Imagine a world where, instead of Breaking News emblazoned in a red banner across the home page, one of the major news outlets blared "America Held Hostage - Day 111 of the Supreme Court Impasse". There was a time that reporters built their careers on such stuff.
OK, not going to happen. Breaking News has to be new and people do not get excited about stalemates until the system collapses.
We can learn from similar history what comes next. The Republican campaigns against Bill Clinton while he was President, Hillary Clinton ever since she was First Lady, and Barack Obama since he first ran for President have been all about destroying trust in these leaders. In the ideal case, democracy depends upon differing philosophies competing in the marketplace of ideas for acceptance based on the merits of the arguments and policy is crafted through compromise by those who agree on some issues of substance and disagree on others. Instead, Clinton, Obama, and Clinton were each well positioned to garner too much popularity based on personal qualities of leadership and demographic advantage among supporters.
If we look back to the President Clinton era, we see that when the Lewinsky scandal emerged, all resources of the Independent Counsel which had been conducting many different investigations was shifted to that single investigation. The treatment of candidate and later President Obama was less in the legal and investigative realm and more a matter of deeply offensive innuendo and stark bigotry - "pal-ing" with terrorists, "he's a Muslim", and the "birther" allegations. Now with Hillary Clinton, what began with allegations of scandalously firing travel office personnel and even murder of Vince Foster in the early 1990s morphed further in this decade. The strategy of her detractors continues to be to throw everything possible at her and see if any of it sticks. Just as the Office of Independent Counsel by all appearances in the late 1990s was looking for anything they could make stick to President Clinton, so the Benghazi investigators in the House subpoenaed emails and as much information as possible to see what they could find. Sure enough, it turned out the maintenance of those very emails on personal servers became the next opportunity for investigation and much hoped for prosecution.
The reward for the endless investigations of Hillary Clinton with nothing to show for it in a sane world might be sympathy for a leader who has devoted most of her adult life to public service. Instead, surveys show HRC right up there with Trump in the level of mistrust among voters. There is a natural human tendency to infer that a target of multiple accusations and investigations must be guilty of something. Unfortunately, we can expect the Republican tactic of investigating the most successful and popular Democratic presidents and presidential hopefuls to continue unabated due to this ability to engender mistrust.

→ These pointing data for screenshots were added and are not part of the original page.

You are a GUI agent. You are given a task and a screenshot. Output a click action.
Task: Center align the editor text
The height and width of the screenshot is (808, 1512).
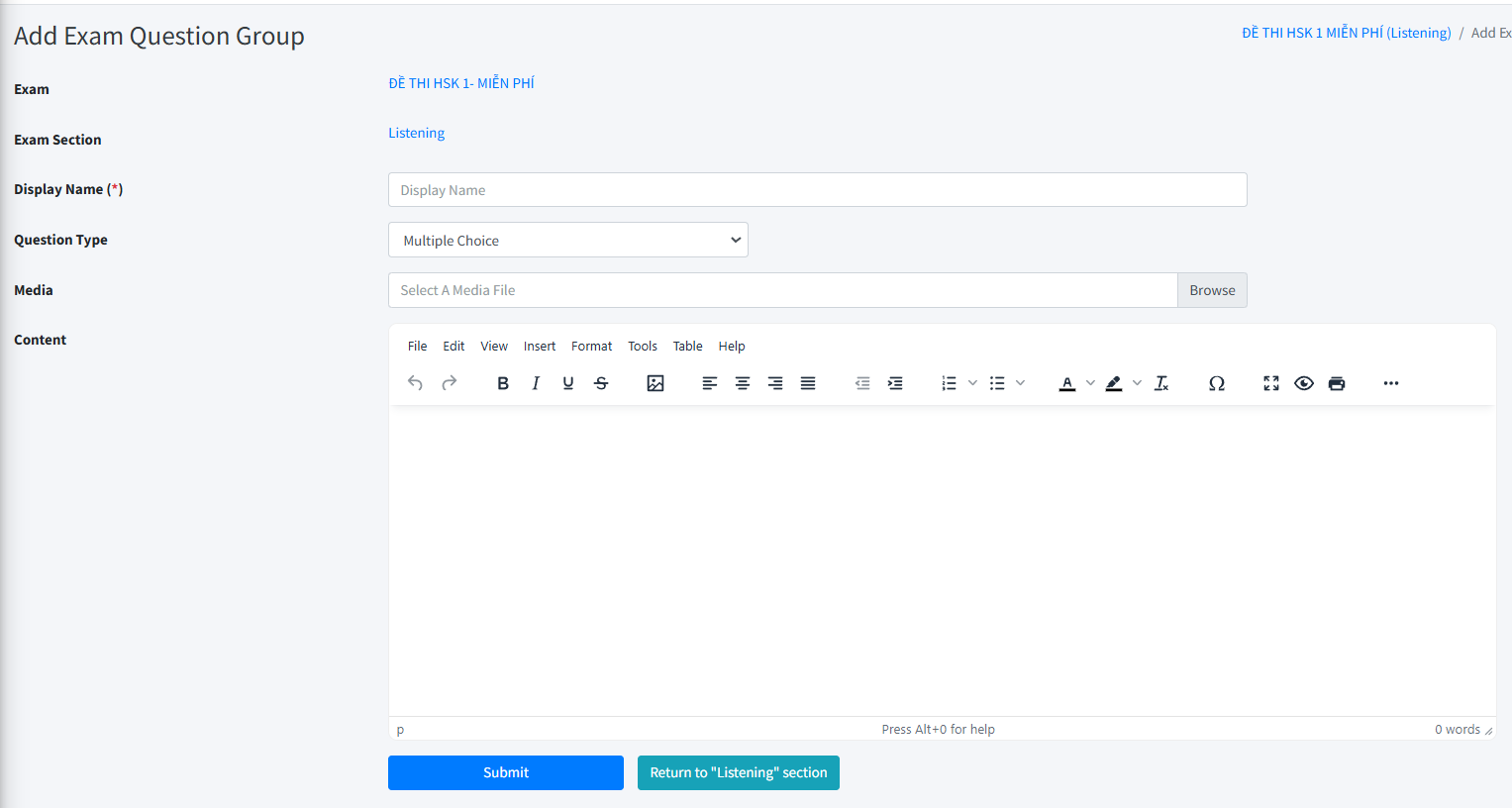tap(743, 383)
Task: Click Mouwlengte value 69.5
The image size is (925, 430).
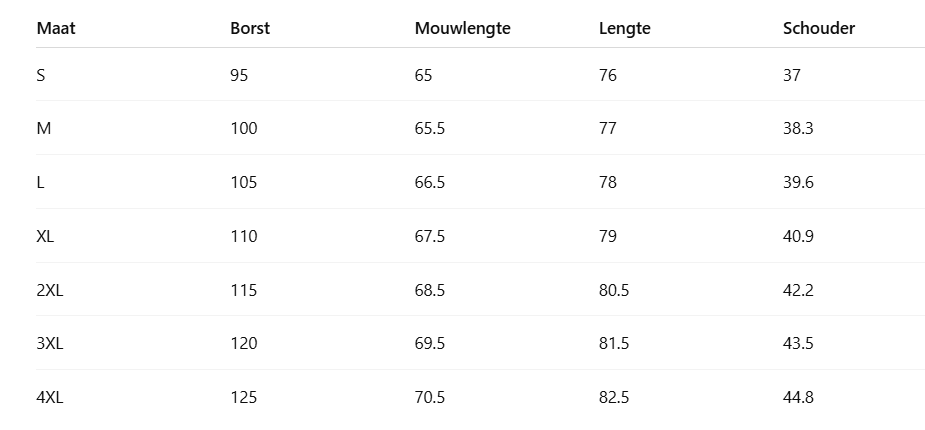Action: 429,343
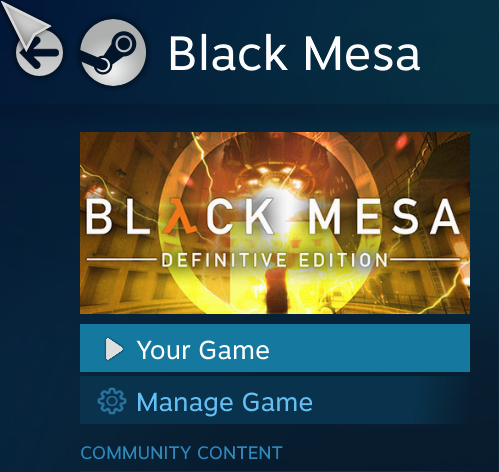The height and width of the screenshot is (472, 499).
Task: Click the Definitive Edition text on banner
Action: click(275, 260)
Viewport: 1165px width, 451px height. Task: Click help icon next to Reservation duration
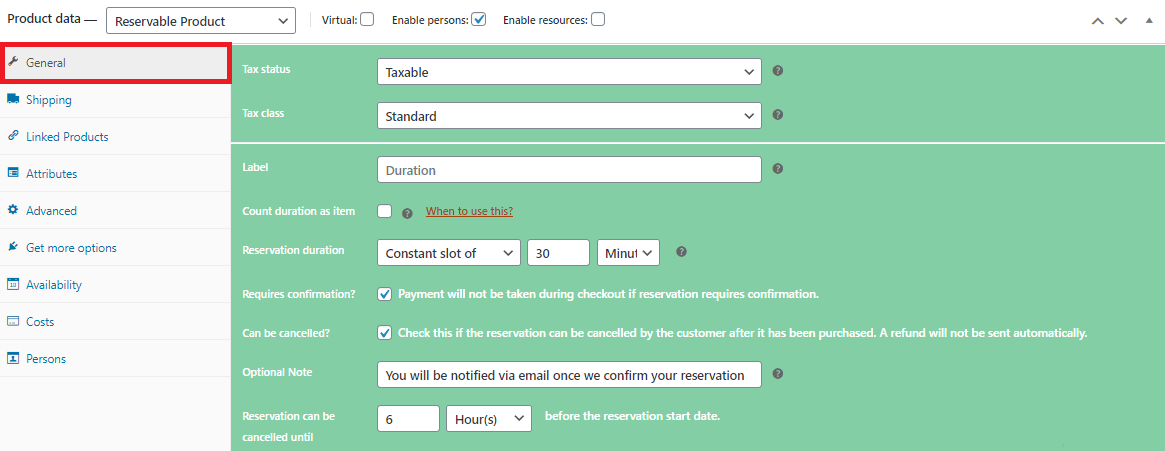click(x=681, y=252)
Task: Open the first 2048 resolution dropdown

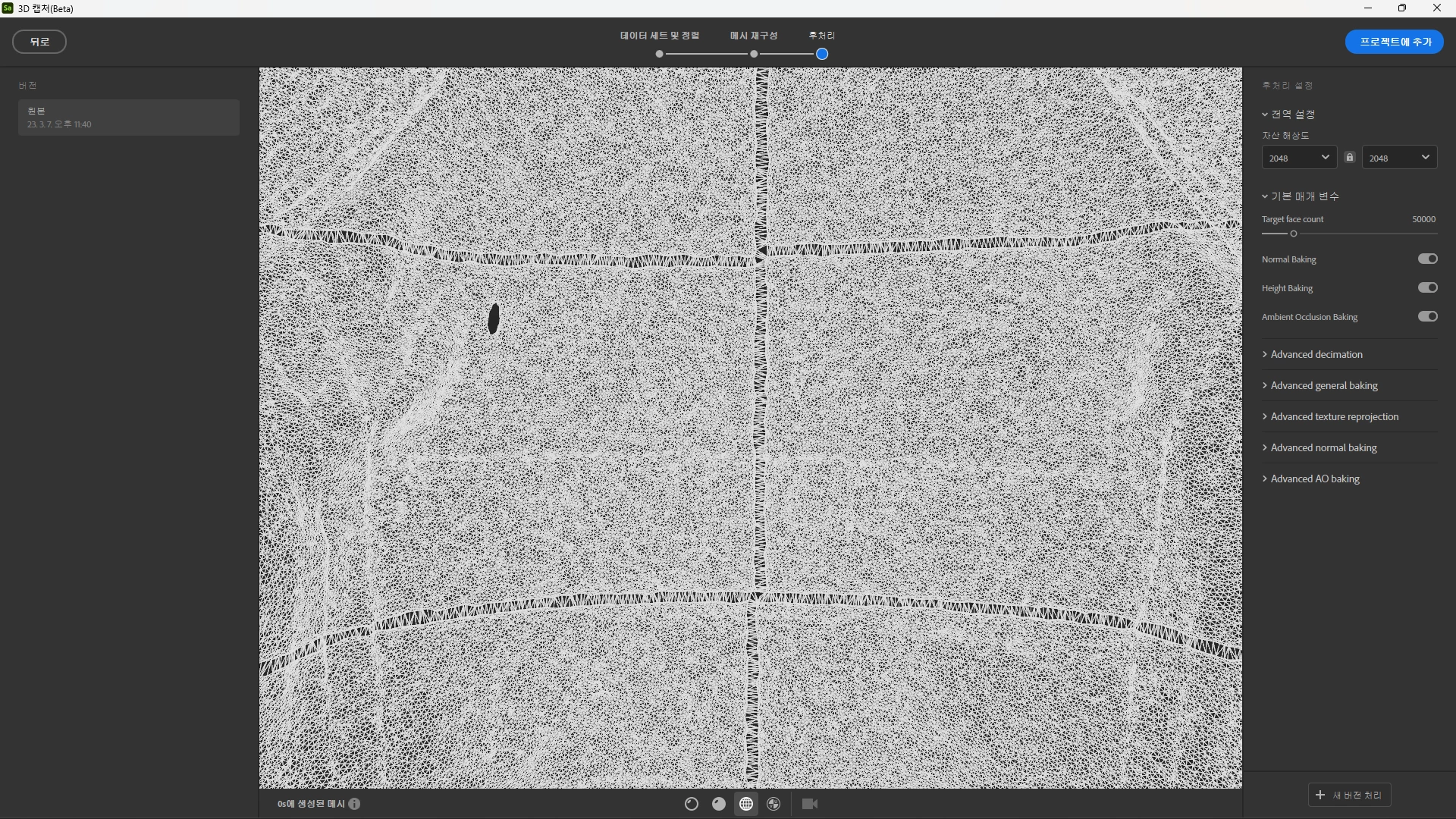Action: [1299, 158]
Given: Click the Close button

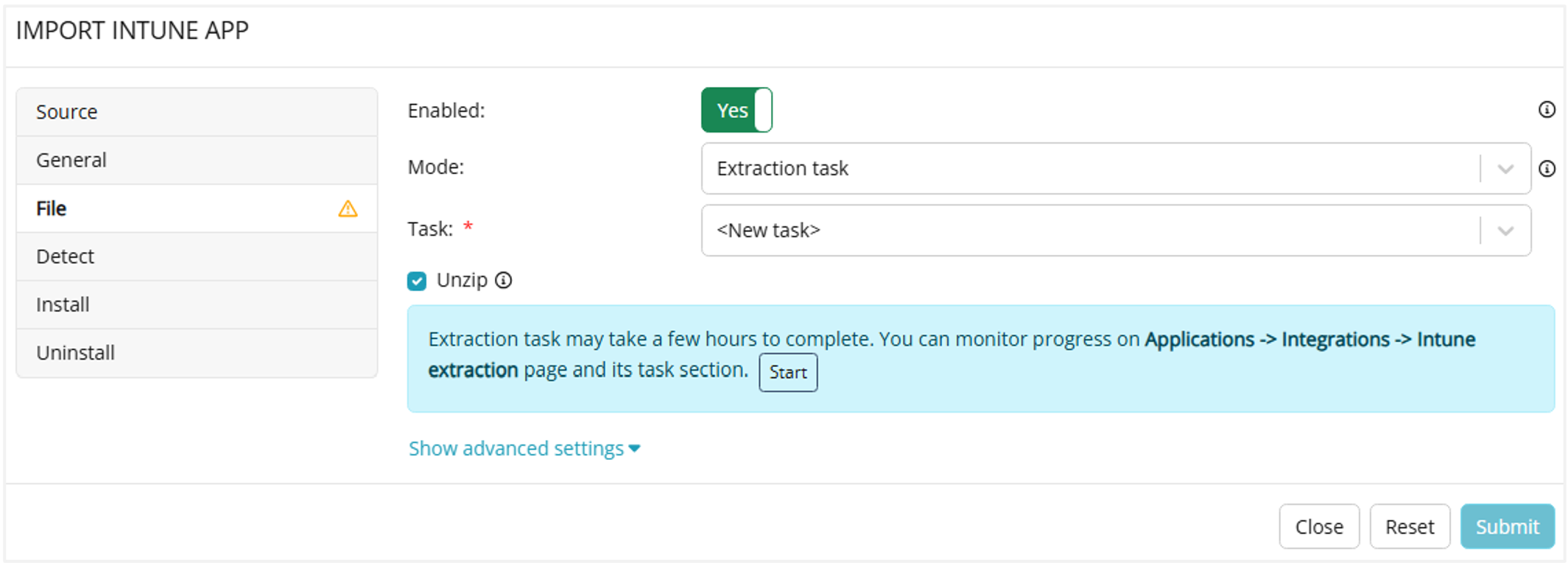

Our democratic system can only survive if differing philosophies compete on the merits. Ours has devolved into a system where the differences of opinion on policy are downplayed in the election cycle into a tactical battle of Republican attacks on the character of the Democratic candidate. In the case of Obama, the attackers were unable to gain much traction on the character issue, but had some success on their manufactured legitimacy issue. The occasional success of scurrilous attacks causes continued deterioration of our system of government which otherwise depends upon a certain amount of good will and good faith of political players.